■ EXERCISE AIM: Repeat these lines, substituting "browser tab" for "tab" and changing nothing else. Leave out the pictures.

■ DATASET RECORDS:
-- Start --

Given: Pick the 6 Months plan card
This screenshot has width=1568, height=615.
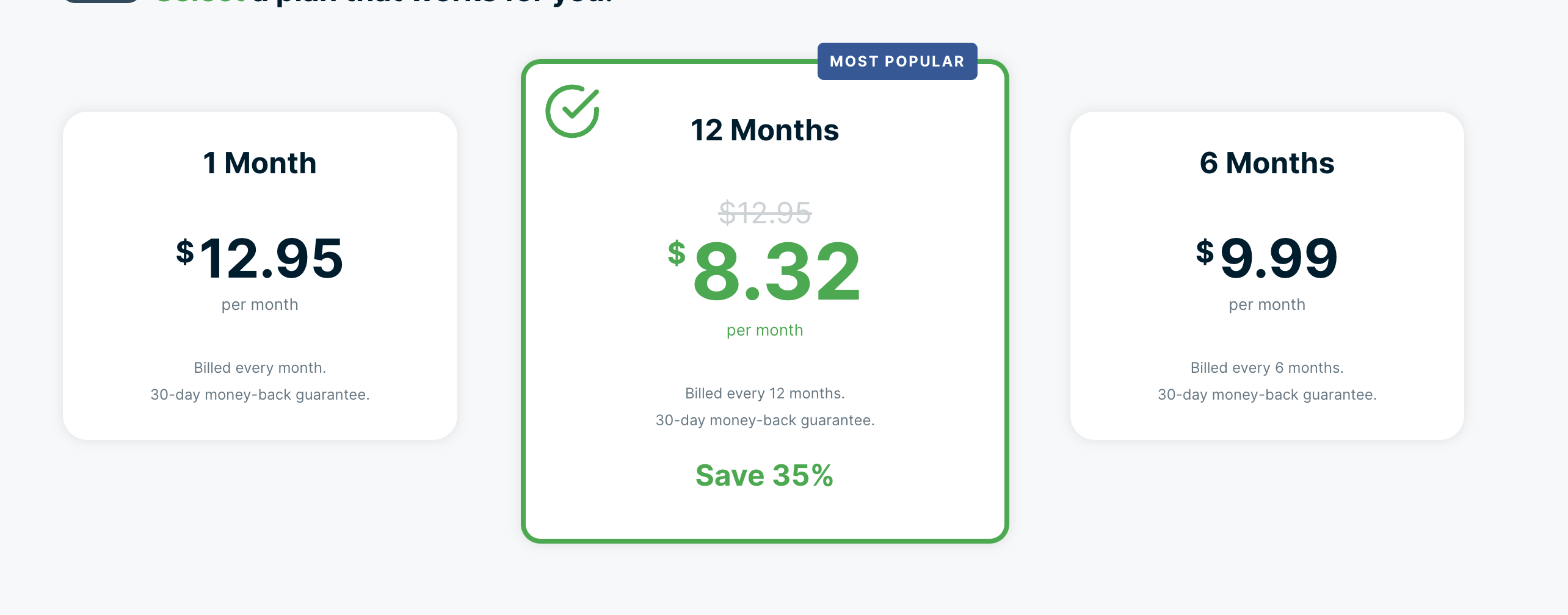Looking at the screenshot, I should pyautogui.click(x=1267, y=276).
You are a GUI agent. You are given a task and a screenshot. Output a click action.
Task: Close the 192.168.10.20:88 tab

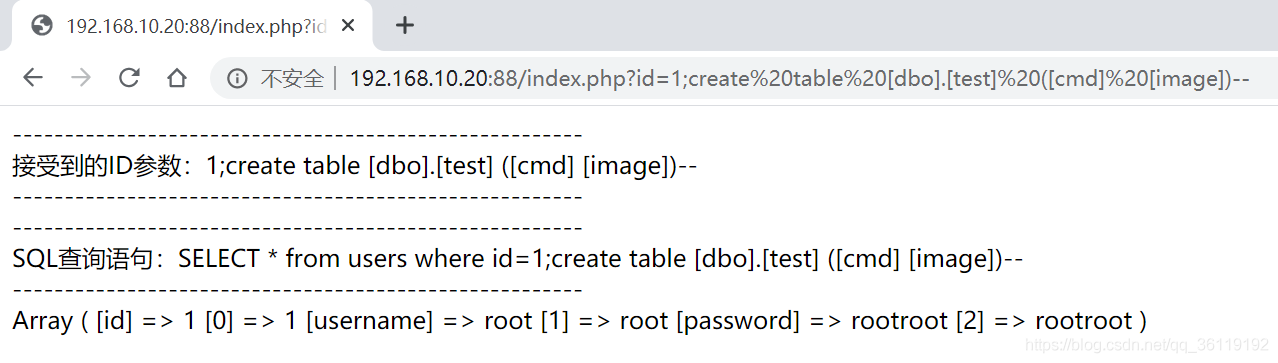pos(347,26)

-- End --

■ OUTPUT OF THE TASK:
Given: Pick the 6 Months plan card
This screenshot has width=1568, height=615.
Looking at the screenshot, I should pyautogui.click(x=1267, y=276).
You are a GUI agent. You are given a task and a screenshot. Output a click action.
Task: Close the 192.168.10.20:88 browser tab

pos(347,26)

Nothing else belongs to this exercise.